ロビン(5)

 

ロビンとバットマンの苦戦は続いていた。

ロビンは股裂き状態にされ、バットマンは木に縛り付けられている。

「さぁて、ロビンの童貞をいただくとするか」

戦闘員の一人がロビンに近づいてくる。

“このまま犯されてしまうのか。

 しかも、バットマンの見ている前で・・。

 そして、ゴッサムの町を恥ずかしい姿で引き回され、

 最後には嬲り殺される”

惨めな光景がロビンの脳裏をよぎった。

目から涙も流れる。

“嫌だ!。

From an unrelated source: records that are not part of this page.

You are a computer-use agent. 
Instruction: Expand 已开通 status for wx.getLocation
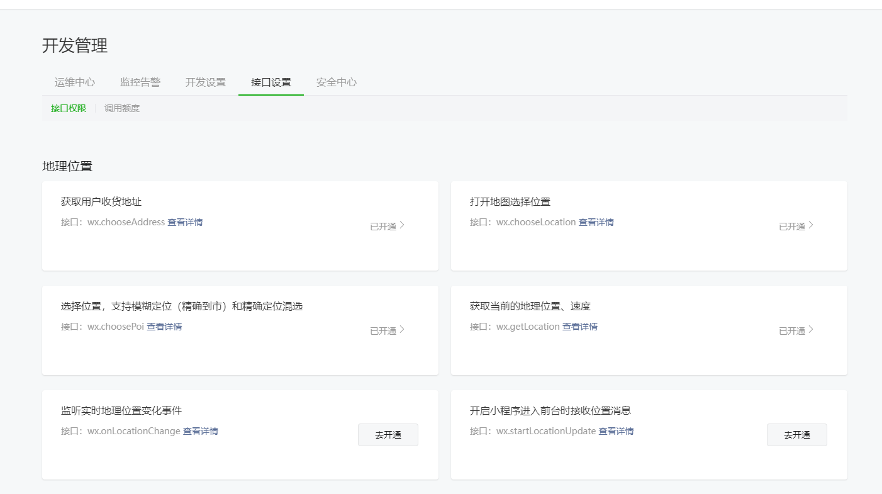coord(796,330)
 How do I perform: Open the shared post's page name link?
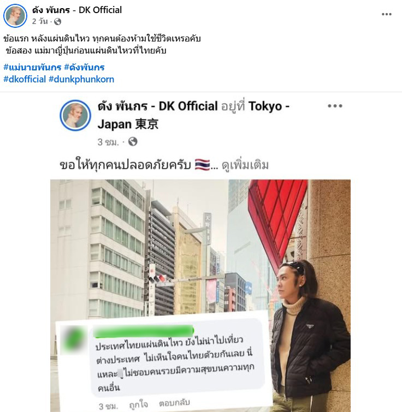click(x=158, y=106)
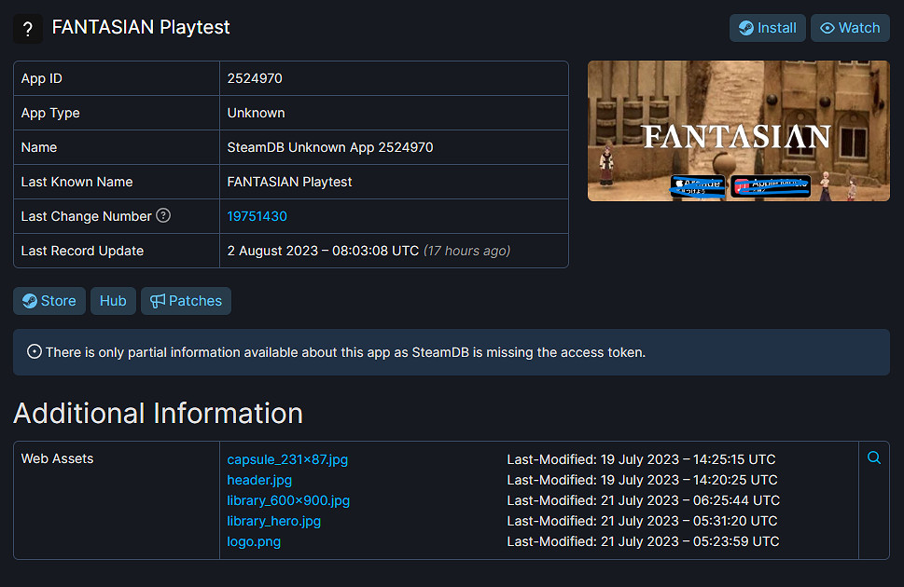The height and width of the screenshot is (587, 904).
Task: Click the question mark app icon
Action: [28, 28]
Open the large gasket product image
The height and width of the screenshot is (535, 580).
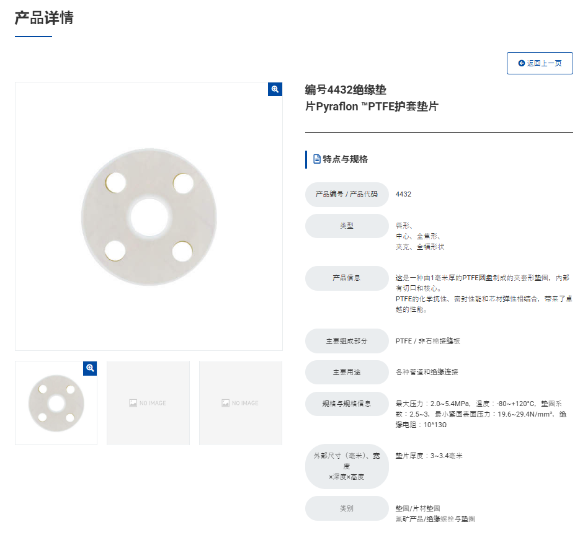coord(149,216)
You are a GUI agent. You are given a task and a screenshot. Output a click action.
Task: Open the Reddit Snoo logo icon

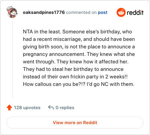[x=121, y=12]
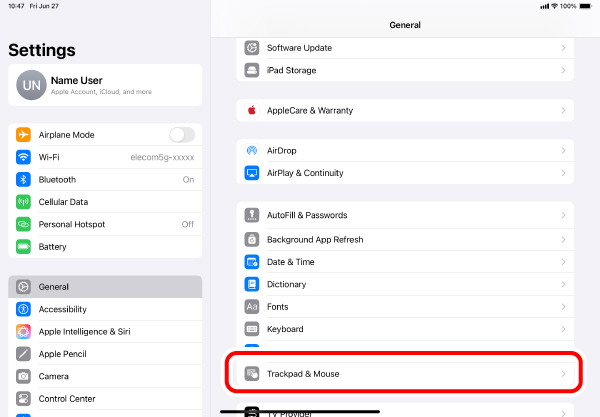Image resolution: width=600 pixels, height=417 pixels.
Task: Expand the iPad Storage chevron
Action: tap(563, 70)
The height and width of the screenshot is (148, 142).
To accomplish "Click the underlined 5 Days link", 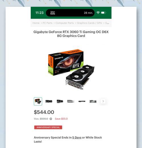I will point(77,138).
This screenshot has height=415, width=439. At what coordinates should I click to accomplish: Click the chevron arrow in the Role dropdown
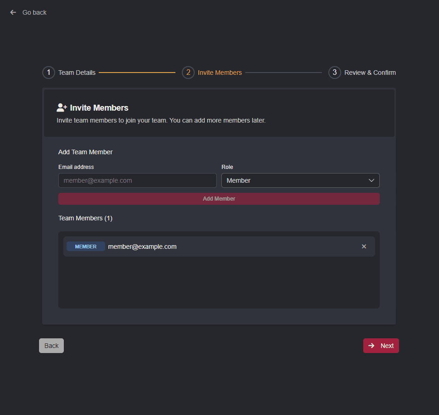[x=371, y=180]
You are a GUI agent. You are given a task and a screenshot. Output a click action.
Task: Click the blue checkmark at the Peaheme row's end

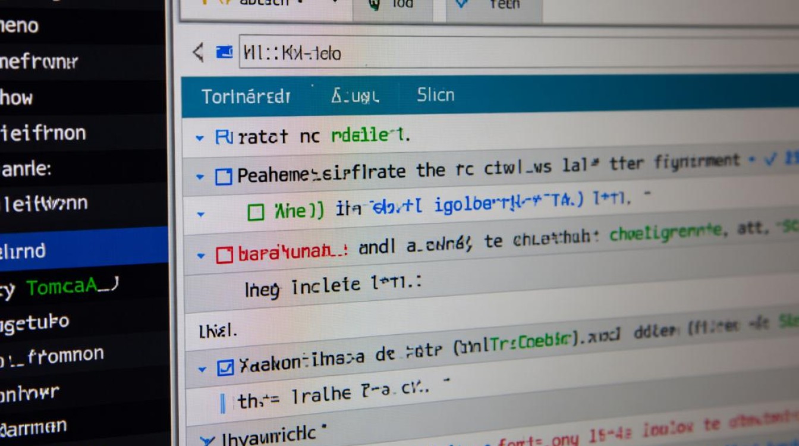[x=772, y=159]
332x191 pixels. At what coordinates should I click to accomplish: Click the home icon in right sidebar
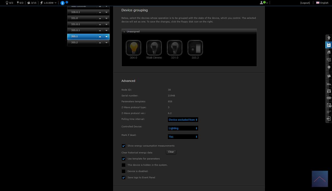329,52
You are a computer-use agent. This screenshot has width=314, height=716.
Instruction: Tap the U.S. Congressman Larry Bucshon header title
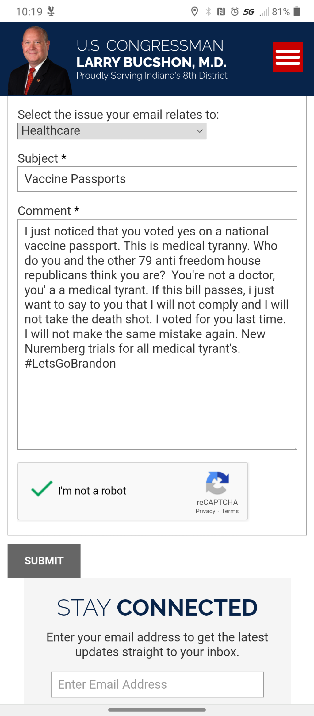(x=151, y=58)
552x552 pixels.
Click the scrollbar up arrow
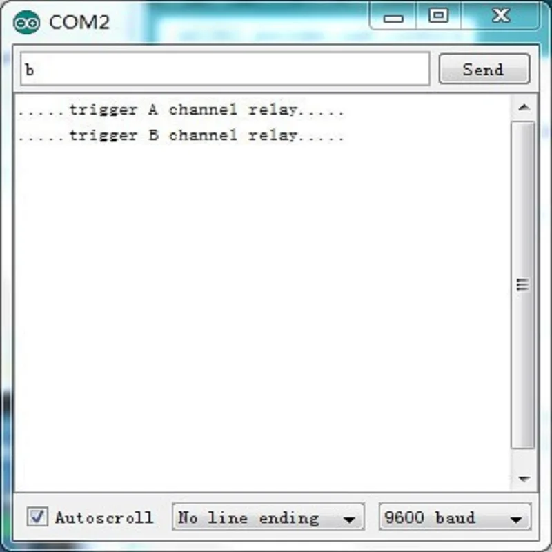pos(524,108)
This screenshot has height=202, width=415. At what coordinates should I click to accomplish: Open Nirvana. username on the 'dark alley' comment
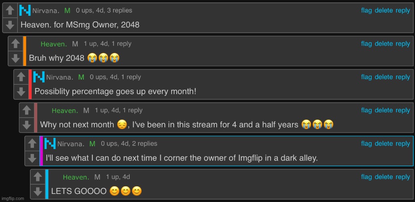tap(71, 144)
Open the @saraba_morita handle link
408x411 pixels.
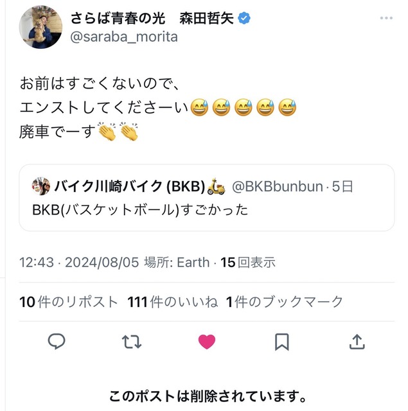pos(124,37)
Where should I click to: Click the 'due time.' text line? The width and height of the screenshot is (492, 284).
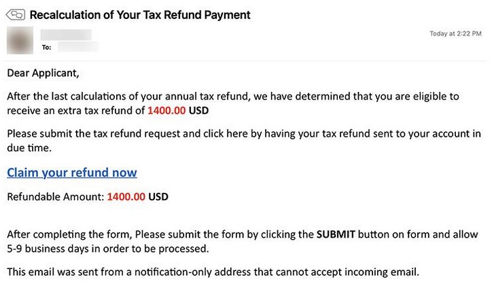coord(29,148)
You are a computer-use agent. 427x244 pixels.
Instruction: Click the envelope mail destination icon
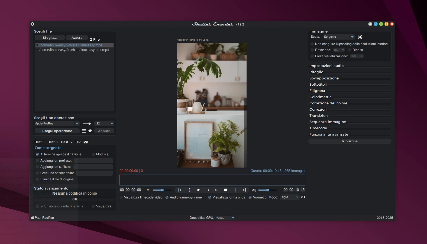pyautogui.click(x=86, y=142)
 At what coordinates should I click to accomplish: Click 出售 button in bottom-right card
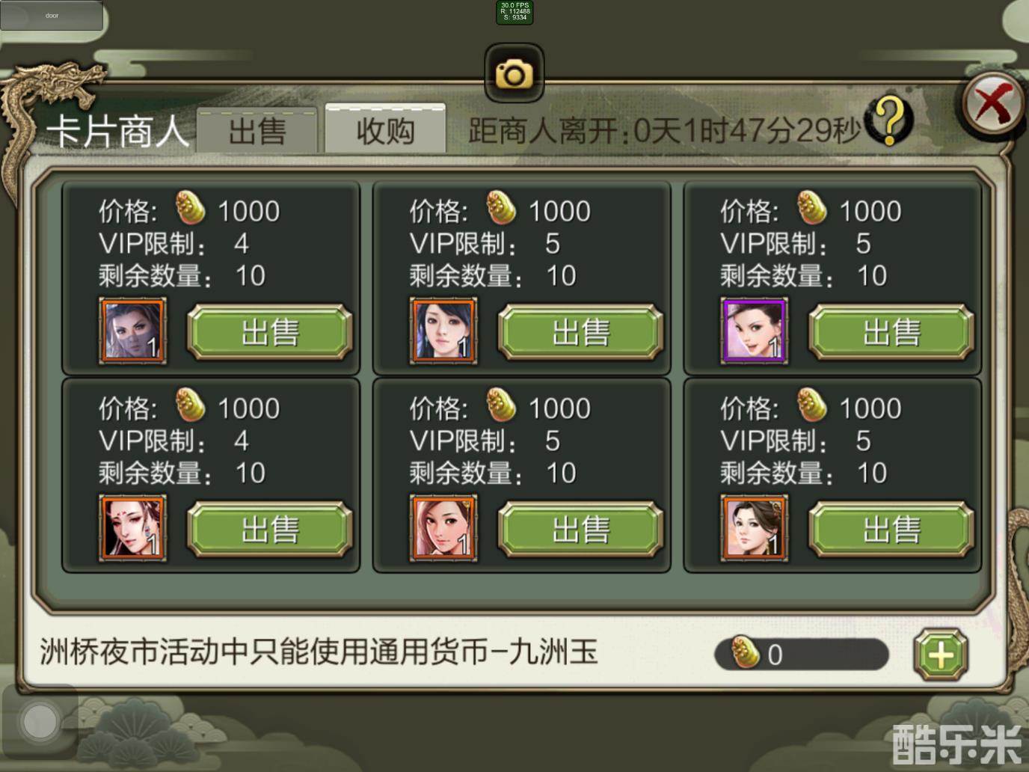point(891,529)
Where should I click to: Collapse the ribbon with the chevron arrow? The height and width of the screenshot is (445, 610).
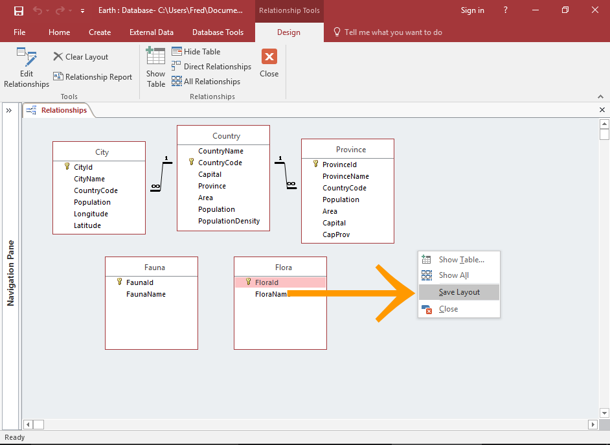pos(600,96)
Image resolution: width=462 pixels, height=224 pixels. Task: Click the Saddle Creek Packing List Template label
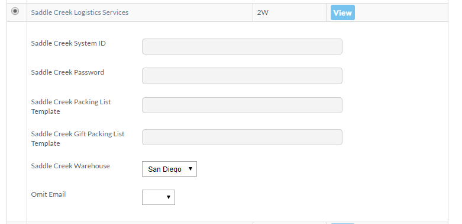click(71, 107)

そんなことで死にたくはない!”

ロビンは心を奮い立たせた。

「ちきしょー、思い知らせてやる」

ロビンは手にしたバットレーザーで足に巻き付いたクモ男中尉の糸を切ると、

自由になった足で、もう一方の足を掴んでいた戦闘員を蹴り倒した。

すぐに起きあがると、自分を犯そうとした戦闘員に怒りの拳を見舞う。

「小癪な坊やだね。

 そっちこそ思い知るが良い」

モス少佐は再び体当たり攻撃を仕掛けてくる。

ロビンは咄嗟にバットレーザーの引き金を引いた。

照準など、合わせている暇はない。

「ちきしょー、ちきしょー」

ロビンは何度も引き金を引く。

レーザーはモス少佐の羽根をかすめ、空に消えていったが、

バランスを崩したモス少佐は頭から地面に落下した。

「う〜ん、くそー」

頭を抱えて起きあがろうとするモス少佐に

ロビンの狙い澄ましたバットレーザーが直撃する。

「ぎゃー」

モス少佐は断末魔の叫びを残して倒れ落ちた。

「次に死にたいのは誰だ。

 お前か、お前か!」

ロビンはレーザーを向けながら、周囲を取り囲んだ戦闘員を威嚇する。

声がうわずっている。

「クモ男中尉、お前も殉職して二階級特進したいか!」

ロビンはバットレーザーをクモ男中尉にも向けた。

「うっ。くそー。

 今日のところは借りにしておこう。

 だが、いつか後悔させてやるからな」

上官を失い、クモ男中尉は戦闘員を引き連れて引き上げていく。

 

ともかく一つの戦いが終わった。

バットカーで引き上げるバットマンとロビン。

基地に着くまで、二人ともほとんど口を開かない。

モス少佐を倒したものの、奪われた劇薬を取り戻せなかったばかりか、

散々ないたぶりを受けたロビンの心は傷ついていた。

まして、そんな事など知る由もないバットマンが

ロビンの着替えを持ってきているはずがない。

ロビンは基地に着くまで、下半身を曝した格好でいなければならなかったのだ。

「バットマン」

基地が近づいた頃、ようやくロビンが口を開いた。

蚊の鳴くような声だ。

「もし、バットマンが助けに来てくれなかったら・・、

 僕はきっと・・、きっと犯されてたよ。

 戦闘員に輪姦されていた。

 捕まっていた時も、ずっといたぶられていたし・・。

 あのまま犯されて、嬲り殺されるのかとも思った」

「だが、君は諦めなかった。

 君は良く戦ったよ」

バットマンは前を向いたまま、ロビンに答えた。

「敵に負ける事は恥ずかしい事じゃない。

 自分に負けるのが恥ずかしいんだ」

「う、うん。分かった」

それを最後に、再び沈黙が続いた。

無骨なバットマンの、それが無言の優しさなのだとロビンは思った。